The Index, first introduced in 2015, analyses over 170 indicators across four key drivers — supply conditions; demand conditions; institutional environment; and innovation and change — to facilitate our understanding of digital evolution and development in 60 countries.
“Every day, billions of people around the world use the internet to share ideas, trade with one another and keep in touch with family, friends and colleagues,” explain the authors in the 2017 edition of the Digital Planet Report, which launched DEI.
With worldwide internet penetration at nearly 50 percent1, the global digital economy has become a space of immense opportunity.
The report shows not only how digitalization is now one of the main drivers for globalization,” but also that “achieving a competitive advantage in the global digital arena has become a key priority for governments, businesses and citizens who strive for inclusion and relevance in this global marketplace.”
It is also clear that momentum, innovation, and trust all have a critical role to play when countries look to improve their digital development.
The Digital Evolution Index 2017 includes analysis of each country’s DEI score and digital momentum — the rate at which countries have been developing their digital economies since 2008.
According to Tufts and Mastercard: “To investors and businesses, momentum is indicative of market attractiveness and potential; to policymakers, it is a proxy for competitiveness. It illustrates the pace of progress.”
“A high digital momentum score signals opportunity and, typically, improvements in access (more people coming online). It also reflects a society where people are finding increasing value and utility in the digital space.”
DEI maps four main digital evolution and momentum regions:
The lead authors of the Index — Bhaskar Chakravorti, executive director of the Fletcher School’s Institute for Business in the Global Context (IBGC), Ajay Bhalla, senior fellow at Fletcher’s Council on Emerging Market Enterprises, and Ravi Shankar Chaturvedi, associate director for research and doctoral research fellow for innovation and change at IBGC — explain in a Harvard Business Review article how “two of the world’s most significant economies, the U.S. and Germany, are at the border of Stand Out and Stall Out, with a third, Japan, in the neighborhood.”

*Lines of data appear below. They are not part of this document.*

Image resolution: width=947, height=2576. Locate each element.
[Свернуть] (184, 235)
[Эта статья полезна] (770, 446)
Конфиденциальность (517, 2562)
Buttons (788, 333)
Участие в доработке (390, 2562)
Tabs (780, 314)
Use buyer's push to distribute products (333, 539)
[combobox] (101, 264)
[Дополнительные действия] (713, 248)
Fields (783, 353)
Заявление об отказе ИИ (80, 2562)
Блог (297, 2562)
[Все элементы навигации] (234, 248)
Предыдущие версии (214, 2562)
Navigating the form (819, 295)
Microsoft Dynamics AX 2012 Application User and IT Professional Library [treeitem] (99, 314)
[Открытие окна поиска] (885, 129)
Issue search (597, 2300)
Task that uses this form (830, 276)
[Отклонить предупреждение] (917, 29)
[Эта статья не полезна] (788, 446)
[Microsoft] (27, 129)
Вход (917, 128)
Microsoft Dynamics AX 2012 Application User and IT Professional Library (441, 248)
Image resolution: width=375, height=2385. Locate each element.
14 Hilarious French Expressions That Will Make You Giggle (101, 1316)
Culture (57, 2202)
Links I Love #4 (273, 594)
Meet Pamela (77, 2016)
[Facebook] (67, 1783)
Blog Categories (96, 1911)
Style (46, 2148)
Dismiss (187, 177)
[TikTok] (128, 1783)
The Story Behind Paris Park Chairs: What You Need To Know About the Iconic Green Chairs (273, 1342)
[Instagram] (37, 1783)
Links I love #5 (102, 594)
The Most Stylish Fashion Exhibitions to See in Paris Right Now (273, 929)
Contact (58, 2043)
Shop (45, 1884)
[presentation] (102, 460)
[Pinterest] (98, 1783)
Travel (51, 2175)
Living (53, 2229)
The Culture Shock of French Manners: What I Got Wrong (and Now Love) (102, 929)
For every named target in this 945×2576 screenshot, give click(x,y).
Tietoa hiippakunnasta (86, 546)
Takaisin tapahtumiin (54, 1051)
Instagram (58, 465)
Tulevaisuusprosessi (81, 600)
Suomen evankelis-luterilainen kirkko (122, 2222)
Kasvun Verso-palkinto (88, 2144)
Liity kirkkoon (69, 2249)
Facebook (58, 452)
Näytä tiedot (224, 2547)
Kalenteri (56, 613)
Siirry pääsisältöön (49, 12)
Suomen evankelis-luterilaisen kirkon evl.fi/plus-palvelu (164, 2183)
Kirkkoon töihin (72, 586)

They say: “It is essential for them to recognize the risks of plateauing and look to the smaller, higher-momentum countries to explore how policy interventions could be effective in pushing a country into a zone of greater competitiveness.”
According to the authors, “the most exciting region in the world, digitally speaking, is Asia, with China and Malaysia as exemplars.”
The Index also shows how “countries with high-performing digital sectors, such as those in the EU, typically have had strong government/policy involvement in shaping the digital economies; [..] so do high-momentum countries (such as Singapore, New Zealand, and the UAE) as well as many Break Out countries (including China, Malaysia, and Saudi Arabia).”